Stored records

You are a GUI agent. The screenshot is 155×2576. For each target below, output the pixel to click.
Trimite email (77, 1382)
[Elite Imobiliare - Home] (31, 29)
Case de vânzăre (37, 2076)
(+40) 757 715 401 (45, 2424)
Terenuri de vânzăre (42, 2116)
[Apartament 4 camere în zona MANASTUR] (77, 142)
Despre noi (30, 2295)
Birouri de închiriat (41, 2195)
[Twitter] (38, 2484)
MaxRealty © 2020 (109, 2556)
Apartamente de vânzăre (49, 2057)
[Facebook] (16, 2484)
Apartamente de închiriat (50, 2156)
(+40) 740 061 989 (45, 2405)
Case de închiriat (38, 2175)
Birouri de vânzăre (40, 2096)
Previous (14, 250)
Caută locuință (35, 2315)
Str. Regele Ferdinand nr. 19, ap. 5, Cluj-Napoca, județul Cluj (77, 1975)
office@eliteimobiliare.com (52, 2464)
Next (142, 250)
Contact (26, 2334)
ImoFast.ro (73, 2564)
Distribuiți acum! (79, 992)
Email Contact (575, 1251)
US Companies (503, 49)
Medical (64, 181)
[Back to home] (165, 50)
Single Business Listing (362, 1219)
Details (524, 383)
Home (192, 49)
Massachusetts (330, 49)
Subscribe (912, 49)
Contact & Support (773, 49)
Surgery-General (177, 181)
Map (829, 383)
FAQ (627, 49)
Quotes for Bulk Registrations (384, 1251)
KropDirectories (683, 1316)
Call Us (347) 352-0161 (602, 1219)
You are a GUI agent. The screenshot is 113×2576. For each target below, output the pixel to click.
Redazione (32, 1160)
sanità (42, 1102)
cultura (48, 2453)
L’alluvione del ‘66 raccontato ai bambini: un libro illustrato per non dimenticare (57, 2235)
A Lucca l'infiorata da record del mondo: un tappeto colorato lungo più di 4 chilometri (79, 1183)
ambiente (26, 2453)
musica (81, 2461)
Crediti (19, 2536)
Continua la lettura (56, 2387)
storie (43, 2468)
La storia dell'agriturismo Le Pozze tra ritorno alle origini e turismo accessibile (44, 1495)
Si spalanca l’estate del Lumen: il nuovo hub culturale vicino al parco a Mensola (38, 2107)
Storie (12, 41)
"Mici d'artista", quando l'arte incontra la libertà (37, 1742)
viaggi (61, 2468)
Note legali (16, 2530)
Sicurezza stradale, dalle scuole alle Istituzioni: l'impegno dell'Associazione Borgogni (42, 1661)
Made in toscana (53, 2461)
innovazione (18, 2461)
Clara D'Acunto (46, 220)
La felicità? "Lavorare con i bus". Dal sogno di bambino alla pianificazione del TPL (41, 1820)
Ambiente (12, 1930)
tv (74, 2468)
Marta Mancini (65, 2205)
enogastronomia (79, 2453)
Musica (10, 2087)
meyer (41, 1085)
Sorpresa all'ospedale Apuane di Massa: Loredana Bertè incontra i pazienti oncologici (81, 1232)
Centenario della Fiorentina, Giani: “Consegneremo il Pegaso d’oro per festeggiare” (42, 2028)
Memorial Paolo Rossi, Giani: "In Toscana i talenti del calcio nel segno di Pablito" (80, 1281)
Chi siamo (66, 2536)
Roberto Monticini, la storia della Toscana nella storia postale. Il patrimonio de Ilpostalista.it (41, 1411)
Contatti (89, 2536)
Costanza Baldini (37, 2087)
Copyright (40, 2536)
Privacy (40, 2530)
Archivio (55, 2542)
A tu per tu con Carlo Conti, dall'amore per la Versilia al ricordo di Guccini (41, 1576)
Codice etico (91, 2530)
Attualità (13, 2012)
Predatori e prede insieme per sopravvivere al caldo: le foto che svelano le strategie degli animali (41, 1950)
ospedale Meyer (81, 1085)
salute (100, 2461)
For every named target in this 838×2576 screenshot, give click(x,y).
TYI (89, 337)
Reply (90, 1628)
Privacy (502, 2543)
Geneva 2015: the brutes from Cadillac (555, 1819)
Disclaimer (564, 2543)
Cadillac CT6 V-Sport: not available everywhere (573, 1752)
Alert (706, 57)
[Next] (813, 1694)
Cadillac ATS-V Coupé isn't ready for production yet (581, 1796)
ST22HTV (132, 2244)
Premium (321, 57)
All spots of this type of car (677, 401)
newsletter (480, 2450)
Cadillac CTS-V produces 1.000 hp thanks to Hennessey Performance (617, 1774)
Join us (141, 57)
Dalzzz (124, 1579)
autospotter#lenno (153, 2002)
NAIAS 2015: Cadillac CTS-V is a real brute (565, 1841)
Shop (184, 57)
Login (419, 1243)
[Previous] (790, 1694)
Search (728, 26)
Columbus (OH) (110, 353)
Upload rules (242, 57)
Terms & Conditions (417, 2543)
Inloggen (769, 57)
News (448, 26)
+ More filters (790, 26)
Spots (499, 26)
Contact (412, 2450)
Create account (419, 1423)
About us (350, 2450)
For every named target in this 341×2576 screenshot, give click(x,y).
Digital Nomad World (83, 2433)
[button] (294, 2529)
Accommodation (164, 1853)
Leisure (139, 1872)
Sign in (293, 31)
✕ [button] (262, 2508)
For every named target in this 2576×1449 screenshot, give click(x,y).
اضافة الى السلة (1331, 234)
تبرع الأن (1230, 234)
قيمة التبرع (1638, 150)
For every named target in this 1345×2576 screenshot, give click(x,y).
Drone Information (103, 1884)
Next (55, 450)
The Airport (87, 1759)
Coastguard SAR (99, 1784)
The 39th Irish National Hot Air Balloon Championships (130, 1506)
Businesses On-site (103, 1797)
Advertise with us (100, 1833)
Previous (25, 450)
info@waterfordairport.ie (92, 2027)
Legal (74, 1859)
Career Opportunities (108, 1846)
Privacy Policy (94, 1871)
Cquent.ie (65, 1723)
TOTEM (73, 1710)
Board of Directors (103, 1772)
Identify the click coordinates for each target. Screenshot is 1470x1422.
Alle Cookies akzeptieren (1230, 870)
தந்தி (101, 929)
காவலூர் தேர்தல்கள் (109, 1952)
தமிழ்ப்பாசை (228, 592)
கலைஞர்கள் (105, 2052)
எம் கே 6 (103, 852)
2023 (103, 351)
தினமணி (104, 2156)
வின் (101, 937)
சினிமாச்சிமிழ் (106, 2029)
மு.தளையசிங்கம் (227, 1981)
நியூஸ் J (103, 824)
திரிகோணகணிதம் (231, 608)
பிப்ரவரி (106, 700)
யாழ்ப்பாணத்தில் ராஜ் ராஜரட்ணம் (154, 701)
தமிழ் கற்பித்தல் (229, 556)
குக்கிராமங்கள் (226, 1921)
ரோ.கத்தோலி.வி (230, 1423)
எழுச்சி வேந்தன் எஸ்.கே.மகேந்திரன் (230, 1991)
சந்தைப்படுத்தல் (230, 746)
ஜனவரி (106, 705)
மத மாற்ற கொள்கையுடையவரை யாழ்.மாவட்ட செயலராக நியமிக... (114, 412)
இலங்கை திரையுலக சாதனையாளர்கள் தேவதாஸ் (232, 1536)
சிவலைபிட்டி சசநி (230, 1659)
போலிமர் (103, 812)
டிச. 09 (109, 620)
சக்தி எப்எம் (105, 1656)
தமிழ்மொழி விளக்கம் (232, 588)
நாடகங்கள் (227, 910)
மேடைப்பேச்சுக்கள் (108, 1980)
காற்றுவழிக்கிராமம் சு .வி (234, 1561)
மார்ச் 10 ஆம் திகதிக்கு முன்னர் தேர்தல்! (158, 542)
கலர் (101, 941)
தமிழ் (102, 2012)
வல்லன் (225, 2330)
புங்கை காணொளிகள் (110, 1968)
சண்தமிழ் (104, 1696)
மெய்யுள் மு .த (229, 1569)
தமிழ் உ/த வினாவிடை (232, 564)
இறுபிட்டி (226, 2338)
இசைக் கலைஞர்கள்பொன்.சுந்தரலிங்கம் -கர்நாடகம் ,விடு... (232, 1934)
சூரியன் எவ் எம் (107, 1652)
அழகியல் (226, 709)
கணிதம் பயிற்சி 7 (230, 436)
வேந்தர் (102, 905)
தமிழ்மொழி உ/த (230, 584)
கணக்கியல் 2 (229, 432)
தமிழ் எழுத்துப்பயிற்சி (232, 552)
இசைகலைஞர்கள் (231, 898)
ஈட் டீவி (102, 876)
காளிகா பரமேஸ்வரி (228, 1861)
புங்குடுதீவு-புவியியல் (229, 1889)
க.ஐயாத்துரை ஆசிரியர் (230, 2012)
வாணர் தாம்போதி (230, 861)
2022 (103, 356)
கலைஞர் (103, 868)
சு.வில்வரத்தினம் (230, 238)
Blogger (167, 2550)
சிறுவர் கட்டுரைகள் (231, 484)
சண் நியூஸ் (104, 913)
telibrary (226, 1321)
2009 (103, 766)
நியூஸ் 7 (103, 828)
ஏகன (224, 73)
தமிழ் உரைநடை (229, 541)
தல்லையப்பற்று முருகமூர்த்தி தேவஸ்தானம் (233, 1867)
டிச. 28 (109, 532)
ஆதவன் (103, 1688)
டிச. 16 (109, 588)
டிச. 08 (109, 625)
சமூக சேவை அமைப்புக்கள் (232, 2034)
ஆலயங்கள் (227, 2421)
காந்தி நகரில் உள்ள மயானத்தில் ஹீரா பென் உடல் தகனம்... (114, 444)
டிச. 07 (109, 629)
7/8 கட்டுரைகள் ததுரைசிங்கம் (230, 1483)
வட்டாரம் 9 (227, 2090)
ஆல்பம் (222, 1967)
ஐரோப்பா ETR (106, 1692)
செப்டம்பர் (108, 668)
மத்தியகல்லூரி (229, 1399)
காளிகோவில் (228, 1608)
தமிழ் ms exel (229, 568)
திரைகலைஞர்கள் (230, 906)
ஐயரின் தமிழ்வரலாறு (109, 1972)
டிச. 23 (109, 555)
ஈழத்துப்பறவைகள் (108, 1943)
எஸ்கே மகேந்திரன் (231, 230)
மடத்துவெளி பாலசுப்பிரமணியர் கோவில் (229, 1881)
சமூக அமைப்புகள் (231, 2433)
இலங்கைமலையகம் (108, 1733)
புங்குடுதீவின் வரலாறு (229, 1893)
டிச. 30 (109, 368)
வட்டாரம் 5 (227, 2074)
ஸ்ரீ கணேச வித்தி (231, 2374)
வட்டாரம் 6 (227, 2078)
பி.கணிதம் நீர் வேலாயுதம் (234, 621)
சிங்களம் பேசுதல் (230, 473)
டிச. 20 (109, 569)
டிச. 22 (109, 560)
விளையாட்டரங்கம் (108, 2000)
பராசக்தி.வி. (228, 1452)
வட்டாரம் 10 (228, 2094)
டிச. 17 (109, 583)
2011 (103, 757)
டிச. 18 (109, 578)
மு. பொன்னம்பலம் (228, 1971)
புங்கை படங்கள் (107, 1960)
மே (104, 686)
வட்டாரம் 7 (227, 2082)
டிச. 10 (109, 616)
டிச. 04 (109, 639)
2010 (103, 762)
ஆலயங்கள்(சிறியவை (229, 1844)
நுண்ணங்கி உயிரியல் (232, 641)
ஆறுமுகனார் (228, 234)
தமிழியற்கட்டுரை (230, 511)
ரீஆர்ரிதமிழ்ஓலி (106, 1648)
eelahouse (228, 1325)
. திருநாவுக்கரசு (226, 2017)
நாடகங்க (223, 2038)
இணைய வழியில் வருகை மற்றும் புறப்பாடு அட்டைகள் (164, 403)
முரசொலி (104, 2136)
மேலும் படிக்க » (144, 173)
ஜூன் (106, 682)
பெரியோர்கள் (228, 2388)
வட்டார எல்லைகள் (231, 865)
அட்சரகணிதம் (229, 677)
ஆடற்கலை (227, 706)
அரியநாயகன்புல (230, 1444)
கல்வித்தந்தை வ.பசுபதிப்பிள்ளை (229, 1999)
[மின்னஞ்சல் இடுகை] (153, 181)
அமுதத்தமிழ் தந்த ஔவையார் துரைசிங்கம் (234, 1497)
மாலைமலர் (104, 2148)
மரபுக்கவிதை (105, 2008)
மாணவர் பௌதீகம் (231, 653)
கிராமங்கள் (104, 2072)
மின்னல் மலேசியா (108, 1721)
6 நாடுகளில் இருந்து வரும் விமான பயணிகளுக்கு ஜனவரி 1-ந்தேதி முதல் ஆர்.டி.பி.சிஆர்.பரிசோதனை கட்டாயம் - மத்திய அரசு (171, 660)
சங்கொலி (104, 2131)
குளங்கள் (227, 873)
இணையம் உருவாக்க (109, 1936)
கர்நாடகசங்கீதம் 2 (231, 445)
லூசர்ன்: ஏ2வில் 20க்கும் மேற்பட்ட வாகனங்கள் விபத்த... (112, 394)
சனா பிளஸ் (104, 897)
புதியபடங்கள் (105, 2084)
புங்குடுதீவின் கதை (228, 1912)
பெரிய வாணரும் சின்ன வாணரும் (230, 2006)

:: Exercise goal ::
Which lines of the entries above contain the word "Cadillac"? Copy each of them.

:: Your solution ::
Geneva 2015: the brutes from Cadillac (555, 1819)
Cadillac CT6 V-Sport: not available everywhere (573, 1752)
Cadillac ATS-V Coupé isn't ready for production yet (581, 1796)
Cadillac CTS-V produces 1.000 hp thanks to Hennessey Performance (617, 1774)
NAIAS 2015: Cadillac CTS-V is a real brute (565, 1841)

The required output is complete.